Telephone communications to Padang and nearby Pariaman district were cut off following the quake.
Fires also broke out in Padang, local media reported.
The National Agency for Disaster Management in the capital Jakarta said it had not been able to communicate with local officials to assess the situation.
TV One said Padang's Minangkabau airport was ordered closed until Thursday because roofs were damaged.
The Pacific Tsunami Warning Center issued an Indian Ocean tsunami alert after the quake, but later cancelled it.
The quake was also felt strongly in North Sumatra, Riau in eastern Sumatra as well as Bengkulu province in southern Sumatra, residents told Metro TV.
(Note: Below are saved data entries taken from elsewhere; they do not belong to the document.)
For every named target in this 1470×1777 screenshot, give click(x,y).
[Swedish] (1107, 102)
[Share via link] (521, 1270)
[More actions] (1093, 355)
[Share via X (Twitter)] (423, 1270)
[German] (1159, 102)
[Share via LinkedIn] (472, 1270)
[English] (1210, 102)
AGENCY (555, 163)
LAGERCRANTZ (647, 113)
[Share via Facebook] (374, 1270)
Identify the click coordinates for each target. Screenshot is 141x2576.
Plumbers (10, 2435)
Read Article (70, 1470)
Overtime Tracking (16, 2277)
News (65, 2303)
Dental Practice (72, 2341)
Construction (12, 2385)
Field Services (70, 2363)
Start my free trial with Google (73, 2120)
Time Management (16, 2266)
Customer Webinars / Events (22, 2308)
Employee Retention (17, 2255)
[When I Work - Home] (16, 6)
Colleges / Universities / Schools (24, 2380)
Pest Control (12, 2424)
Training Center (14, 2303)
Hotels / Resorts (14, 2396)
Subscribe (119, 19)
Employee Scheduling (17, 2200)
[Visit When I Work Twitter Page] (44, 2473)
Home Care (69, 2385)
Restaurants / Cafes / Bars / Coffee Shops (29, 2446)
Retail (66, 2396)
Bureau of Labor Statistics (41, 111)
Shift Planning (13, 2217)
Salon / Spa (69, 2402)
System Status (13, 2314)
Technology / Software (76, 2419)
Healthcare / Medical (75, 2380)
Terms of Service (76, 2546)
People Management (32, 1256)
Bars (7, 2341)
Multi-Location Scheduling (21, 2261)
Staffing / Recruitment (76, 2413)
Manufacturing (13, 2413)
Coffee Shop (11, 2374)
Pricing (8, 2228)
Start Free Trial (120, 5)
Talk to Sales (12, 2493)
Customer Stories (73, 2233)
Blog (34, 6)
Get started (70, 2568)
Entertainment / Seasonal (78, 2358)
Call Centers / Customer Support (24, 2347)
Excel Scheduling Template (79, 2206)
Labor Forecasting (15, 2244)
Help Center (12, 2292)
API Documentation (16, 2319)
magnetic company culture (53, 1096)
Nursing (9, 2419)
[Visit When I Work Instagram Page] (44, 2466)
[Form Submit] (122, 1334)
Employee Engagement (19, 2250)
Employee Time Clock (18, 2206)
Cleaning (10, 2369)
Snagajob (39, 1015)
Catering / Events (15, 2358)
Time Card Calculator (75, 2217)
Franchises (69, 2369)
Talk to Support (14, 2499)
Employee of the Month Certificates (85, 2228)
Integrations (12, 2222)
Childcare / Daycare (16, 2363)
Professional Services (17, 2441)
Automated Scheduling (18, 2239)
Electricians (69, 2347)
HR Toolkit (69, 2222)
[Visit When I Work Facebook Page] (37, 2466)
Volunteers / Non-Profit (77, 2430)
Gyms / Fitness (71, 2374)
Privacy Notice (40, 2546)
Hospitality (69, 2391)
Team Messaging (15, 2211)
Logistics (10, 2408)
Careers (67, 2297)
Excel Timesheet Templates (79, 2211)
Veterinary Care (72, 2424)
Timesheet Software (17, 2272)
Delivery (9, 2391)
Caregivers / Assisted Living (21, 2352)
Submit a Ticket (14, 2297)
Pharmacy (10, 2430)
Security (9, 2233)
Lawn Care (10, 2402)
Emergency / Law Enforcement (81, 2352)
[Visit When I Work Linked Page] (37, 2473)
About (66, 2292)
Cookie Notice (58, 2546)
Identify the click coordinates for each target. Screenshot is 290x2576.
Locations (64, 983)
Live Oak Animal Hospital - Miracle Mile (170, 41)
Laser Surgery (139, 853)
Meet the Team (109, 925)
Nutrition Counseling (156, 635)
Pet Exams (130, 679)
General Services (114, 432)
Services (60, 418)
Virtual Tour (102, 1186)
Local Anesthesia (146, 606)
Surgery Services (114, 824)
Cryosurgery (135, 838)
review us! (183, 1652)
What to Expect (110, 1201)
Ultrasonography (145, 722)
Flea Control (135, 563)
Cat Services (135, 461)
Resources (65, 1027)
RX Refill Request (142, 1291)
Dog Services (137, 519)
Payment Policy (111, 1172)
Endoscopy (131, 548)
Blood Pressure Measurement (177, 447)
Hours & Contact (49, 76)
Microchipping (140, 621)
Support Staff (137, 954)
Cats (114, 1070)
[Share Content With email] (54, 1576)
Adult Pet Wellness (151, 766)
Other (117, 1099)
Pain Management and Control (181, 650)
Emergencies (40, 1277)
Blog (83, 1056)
Indonesia, the world's largest archipelago, sits on the so-called Pacific 'Ring of Fire', the edge of a tectonic plate prone to seismic upheaval.
A major earthquake and subsequent tsunami struck in December 2004, leaving more than 170,000 people dead or missing in Indonesia's Aceh province and half a million people homeless.
Wednesday's quake occurred along the same fault line.
Geologists have said that Padang, a low-lying city of 900,000 people, risks being swallowed by a tsunami in the event of an earthquake similar in size to the one that triggered the giant waves of 2004.